10. Odawara Castle, Kanagawa Prefecture.
Odawara Castle Park is the most visited attraction in Odawara. It is famous for plum blossoms in early spring. If you are into role-playing, you can even rent some samurai clothes or kimono at the Honmaru Hiroba square next to the castle. There aren’t many places to see in Odawara except for the castle itself, which is most beautiful during autumn and spring. This is why the trip here is usually combined with Hakone.
11. Kawasaki, Kanagawa Prefecture.
Kawasaki is known for its Kanamara Festival — also known as the Fertility or Penis Festival. This festival takes place at Kawasaki Daishi every year on the first Sunday of April.
If visiting outside of the very limited timeframe of the festival, don’t worry, as there is a lot more to see in Kawasaki other than giant wooden phalluses!
The World’s Shortest Escalator, according to Guinness Book of World Records, is also in Kawasaki City, inside the More (pronounced as mo-re) Department Store.
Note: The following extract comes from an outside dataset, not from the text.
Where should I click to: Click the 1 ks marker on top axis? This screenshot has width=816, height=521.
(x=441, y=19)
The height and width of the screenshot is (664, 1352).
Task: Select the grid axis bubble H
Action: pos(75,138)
For Doraemon fans like myself, you can visit the Fujiko F. Fujio Museum. Fujiko Fujio is the pen name of the two manga artists who created Doraemon, a popular Japanese manga and anime series for children.
12. Izu Peninsula, Kanagawa Prefecture.
The Izu Peninsula is famous for its Kawazu Cherry Festival where you can see the earliest cherry blossoms in bloom from early February to early March. It is also a great day trip for people who are fond of coastlines, nature, hiking spots, and onsens.
Heads up about the train costs, it’s ¥5,100 one-way, or ¥4,900 one-way using the local train. Consider getting the JR TOKYO Wide Pass for ¥10,180 unlimited ride that is valid for three days. Driving is the best option here though.
13. Tokyo Disneyland and DisneySea, Chiba Prefecture.
Although technically located in Chiba Prefecture, Tokyo Disney Resorts make a great day trip from Tokyo. I prefer DisneySea though as it is more visually appealing and offers a lot of fun rides for adults and kids.
Ever since it opened, it’s attracted many tourists from around the world, so expect the park to be jam-packed, especially during weekends and holidays. Having said that, buying tickets in advance is highly recommended, as the amusement park ticketing booth at the entrance gates is always packed with long lines.
14. Mt. Oyama, Kanagawa Prefecture.
One of the most popular hiking spots in Kanagawa, Mt. Oyama offers a great day trip adventure with wonderful views.
For hiking newbies, it is recommended that they take the Onna-zaka (women’s slope), which is easier and gives you interesting glimpses on the Seven Wonders of Onna-zaka and Oyama-dera Temple.
If you are in for a challenge, take Otoko-zaka (men’s slope), which is much harder because it has very steep stone steps. Both have their advantages and disadvantages, but during autumn, you should take definitely take the women’s slope.
15. Hachijojima Island, Tokyo Prefecture.
Hachijojima is the most accessible of the Tokyo Islands. It is the quickest and easiest subtropical retreat from Tokyo, a string of volcanic islands stretching out to the south and east from the capital.
You can fly out in the morning and back in the evening, or return in the evening the next day. So the easiest way to get there is booking a roundtrip flight from Haneda Airport to Hachijojima Airport with less than an hour flight.
Visit for the swimming, snorkeling, diving, and surfing in the clear tropical waters, as well as mountain- and jungle-trekking, onsens (hot spring baths), and island culture experiences.